TRY IT » From the listing below, output only the lines starting at the line that has "تخصيص (1382, 2251)" and ending at the line that has "Sharon Green (29, 2399)", exactly as they appear, ends included.

DATA PROVIDED »
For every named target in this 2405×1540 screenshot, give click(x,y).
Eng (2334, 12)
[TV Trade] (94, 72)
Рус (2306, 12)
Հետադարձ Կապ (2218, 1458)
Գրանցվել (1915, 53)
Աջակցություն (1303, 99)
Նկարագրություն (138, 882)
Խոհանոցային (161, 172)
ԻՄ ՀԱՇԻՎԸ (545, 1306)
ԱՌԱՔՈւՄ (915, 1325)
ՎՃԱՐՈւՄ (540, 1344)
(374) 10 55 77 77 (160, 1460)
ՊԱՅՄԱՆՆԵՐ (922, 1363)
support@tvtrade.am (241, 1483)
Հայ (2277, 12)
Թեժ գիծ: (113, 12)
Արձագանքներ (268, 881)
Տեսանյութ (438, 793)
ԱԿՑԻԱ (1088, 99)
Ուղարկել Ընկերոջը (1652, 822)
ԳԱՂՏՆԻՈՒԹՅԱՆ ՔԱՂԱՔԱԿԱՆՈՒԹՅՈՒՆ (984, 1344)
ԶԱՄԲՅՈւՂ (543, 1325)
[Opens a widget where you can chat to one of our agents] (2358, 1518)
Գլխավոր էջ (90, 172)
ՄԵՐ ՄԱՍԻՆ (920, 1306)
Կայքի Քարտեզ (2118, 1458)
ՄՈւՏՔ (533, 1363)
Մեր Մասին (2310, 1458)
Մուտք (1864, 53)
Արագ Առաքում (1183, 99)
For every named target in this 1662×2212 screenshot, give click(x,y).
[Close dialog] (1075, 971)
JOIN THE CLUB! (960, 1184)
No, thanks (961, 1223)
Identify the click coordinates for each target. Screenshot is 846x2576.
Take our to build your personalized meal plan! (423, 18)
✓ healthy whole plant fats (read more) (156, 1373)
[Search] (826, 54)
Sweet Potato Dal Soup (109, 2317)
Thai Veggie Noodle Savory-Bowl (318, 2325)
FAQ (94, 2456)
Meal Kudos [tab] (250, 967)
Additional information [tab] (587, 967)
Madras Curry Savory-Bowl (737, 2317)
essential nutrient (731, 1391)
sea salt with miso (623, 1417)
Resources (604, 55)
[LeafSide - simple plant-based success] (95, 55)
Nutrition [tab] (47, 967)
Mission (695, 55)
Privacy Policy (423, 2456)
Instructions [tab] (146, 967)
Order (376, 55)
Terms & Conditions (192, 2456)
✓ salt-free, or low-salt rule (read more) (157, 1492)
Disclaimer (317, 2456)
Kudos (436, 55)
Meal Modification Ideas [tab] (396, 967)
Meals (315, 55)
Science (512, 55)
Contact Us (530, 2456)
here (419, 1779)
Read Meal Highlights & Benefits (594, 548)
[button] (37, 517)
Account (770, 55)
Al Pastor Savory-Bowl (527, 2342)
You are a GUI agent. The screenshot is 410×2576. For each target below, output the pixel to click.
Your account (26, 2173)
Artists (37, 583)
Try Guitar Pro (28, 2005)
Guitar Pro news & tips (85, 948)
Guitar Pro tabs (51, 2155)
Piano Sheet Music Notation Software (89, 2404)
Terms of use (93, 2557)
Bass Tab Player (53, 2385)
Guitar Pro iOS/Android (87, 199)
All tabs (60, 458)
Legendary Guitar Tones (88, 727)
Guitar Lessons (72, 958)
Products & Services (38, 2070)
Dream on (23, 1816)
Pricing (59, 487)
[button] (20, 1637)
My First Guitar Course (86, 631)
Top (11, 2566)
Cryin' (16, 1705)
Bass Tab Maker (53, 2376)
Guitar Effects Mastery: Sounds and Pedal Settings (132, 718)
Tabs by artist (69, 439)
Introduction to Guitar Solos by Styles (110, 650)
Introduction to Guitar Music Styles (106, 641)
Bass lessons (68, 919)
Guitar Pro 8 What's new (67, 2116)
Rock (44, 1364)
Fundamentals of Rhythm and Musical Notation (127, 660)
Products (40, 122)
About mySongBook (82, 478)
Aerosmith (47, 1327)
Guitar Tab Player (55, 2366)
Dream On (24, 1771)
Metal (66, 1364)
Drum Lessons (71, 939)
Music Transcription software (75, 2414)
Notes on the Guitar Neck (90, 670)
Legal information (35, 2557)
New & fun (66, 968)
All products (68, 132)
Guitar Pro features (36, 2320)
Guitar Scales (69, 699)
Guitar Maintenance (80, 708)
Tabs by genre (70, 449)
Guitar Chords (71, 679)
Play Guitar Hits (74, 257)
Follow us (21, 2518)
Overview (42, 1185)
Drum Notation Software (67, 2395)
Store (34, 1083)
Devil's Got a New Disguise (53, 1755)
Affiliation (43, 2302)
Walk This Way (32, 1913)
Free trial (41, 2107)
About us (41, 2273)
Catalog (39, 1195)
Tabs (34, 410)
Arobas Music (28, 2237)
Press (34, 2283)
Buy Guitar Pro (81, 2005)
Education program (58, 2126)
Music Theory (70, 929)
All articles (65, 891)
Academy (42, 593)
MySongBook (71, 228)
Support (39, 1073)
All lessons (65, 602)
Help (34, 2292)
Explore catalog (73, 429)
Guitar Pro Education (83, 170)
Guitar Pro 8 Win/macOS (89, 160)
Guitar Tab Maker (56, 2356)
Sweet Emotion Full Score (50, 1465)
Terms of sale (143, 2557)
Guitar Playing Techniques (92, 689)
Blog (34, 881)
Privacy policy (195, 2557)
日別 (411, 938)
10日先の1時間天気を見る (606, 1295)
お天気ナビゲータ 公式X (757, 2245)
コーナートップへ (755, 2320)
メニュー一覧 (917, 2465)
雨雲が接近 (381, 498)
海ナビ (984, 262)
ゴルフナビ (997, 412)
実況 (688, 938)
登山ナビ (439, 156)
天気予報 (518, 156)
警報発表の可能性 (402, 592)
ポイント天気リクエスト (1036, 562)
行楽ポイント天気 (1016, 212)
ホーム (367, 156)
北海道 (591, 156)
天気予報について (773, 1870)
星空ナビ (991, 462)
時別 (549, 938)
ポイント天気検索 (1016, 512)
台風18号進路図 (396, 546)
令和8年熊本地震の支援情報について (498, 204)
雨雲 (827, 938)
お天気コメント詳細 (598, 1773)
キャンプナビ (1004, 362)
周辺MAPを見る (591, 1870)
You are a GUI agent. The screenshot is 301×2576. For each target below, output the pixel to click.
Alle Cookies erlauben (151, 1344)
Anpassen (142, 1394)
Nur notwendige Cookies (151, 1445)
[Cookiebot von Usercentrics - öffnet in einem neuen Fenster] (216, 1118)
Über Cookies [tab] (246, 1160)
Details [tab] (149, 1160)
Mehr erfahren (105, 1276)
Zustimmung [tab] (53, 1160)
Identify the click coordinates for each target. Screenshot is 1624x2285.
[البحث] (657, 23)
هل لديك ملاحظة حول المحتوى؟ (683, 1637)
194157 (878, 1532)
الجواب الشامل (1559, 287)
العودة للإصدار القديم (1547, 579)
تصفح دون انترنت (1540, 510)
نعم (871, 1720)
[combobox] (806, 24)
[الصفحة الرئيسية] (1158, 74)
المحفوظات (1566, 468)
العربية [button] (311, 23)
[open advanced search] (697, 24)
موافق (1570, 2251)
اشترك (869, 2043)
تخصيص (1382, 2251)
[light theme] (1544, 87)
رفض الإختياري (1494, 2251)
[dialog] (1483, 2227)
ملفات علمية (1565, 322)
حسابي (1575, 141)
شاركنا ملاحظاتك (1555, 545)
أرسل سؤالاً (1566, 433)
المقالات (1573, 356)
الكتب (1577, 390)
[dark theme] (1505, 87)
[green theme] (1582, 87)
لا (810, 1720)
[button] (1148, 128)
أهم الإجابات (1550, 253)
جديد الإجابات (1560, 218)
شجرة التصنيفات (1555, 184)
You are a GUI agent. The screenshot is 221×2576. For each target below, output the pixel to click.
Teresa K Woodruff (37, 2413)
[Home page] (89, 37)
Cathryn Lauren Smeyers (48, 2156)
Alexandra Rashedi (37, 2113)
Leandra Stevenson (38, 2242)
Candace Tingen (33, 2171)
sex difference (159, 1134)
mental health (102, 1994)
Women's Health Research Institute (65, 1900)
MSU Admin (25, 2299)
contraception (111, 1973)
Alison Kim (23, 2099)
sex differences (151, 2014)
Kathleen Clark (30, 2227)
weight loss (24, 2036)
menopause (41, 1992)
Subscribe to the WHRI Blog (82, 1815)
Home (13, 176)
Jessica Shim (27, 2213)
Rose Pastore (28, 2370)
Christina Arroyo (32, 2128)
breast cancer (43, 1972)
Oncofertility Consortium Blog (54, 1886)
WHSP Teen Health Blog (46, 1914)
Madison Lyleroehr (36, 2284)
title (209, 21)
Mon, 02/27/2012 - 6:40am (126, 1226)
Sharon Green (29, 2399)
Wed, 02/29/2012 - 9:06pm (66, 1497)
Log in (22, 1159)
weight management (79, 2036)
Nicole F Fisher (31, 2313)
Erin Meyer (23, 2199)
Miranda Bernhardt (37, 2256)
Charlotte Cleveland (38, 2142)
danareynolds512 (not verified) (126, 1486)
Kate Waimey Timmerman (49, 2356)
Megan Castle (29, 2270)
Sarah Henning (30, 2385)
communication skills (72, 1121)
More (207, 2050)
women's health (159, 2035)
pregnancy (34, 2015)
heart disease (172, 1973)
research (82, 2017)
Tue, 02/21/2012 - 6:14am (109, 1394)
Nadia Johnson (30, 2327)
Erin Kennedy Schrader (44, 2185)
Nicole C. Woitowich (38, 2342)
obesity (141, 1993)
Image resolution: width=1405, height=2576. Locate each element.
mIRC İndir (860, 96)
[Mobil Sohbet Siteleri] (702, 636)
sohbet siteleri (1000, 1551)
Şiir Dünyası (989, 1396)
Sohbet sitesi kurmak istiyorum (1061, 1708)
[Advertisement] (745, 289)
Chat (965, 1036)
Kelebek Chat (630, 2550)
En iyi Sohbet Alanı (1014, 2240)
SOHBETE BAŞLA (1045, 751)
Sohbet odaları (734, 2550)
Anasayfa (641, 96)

TASK RESULT »
تخصيص (1382, 2251)
[light theme] (1544, 87)
رفض الإختياري (1494, 2251)
[dialog] (1483, 2227)
ملفات علمية (1565, 322)
حسابي (1575, 141)
شاركنا ملاحظاتك (1555, 545)
أرسل سؤالاً (1566, 433)
المقالات (1573, 356)
الكتب (1577, 390)
[dark theme] (1505, 87)
[green theme] (1582, 87)
لا (810, 1720)
[button] (1148, 128)
أهم الإجابات (1550, 253)
جديد الإجابات (1560, 218)
شجرة التصنيفات (1555, 184)
You are a GUI agent. The screenshot is 221×2576. For each target below, output the pixel to click.
Teresa K Woodruff (37, 2413)
[Home page] (89, 37)
Cathryn Lauren Smeyers (48, 2156)
Alexandra Rashedi (37, 2113)
Leandra Stevenson (38, 2242)
Candace Tingen (33, 2171)
sex difference (159, 1134)
mental health (102, 1994)
Women's Health Research Institute (65, 1900)
MSU Admin (25, 2299)
contraception (111, 1973)
Alison Kim (23, 2099)
sex differences (151, 2014)
Kathleen Clark (30, 2227)
weight loss (24, 2036)
menopause (41, 1992)
Subscribe to the WHRI Blog (82, 1815)
Home (13, 176)
Jessica Shim (27, 2213)
Rose Pastore (28, 2370)
Christina Arroyo (32, 2128)
breast cancer (43, 1972)
Oncofertility Consortium Blog (54, 1886)
WHSP Teen Health Blog (46, 1914)
Madison Lyleroehr (36, 2284)
title (209, 21)
Mon, 02/27/2012 - 6:40am (126, 1226)
Sharon Green (29, 2399)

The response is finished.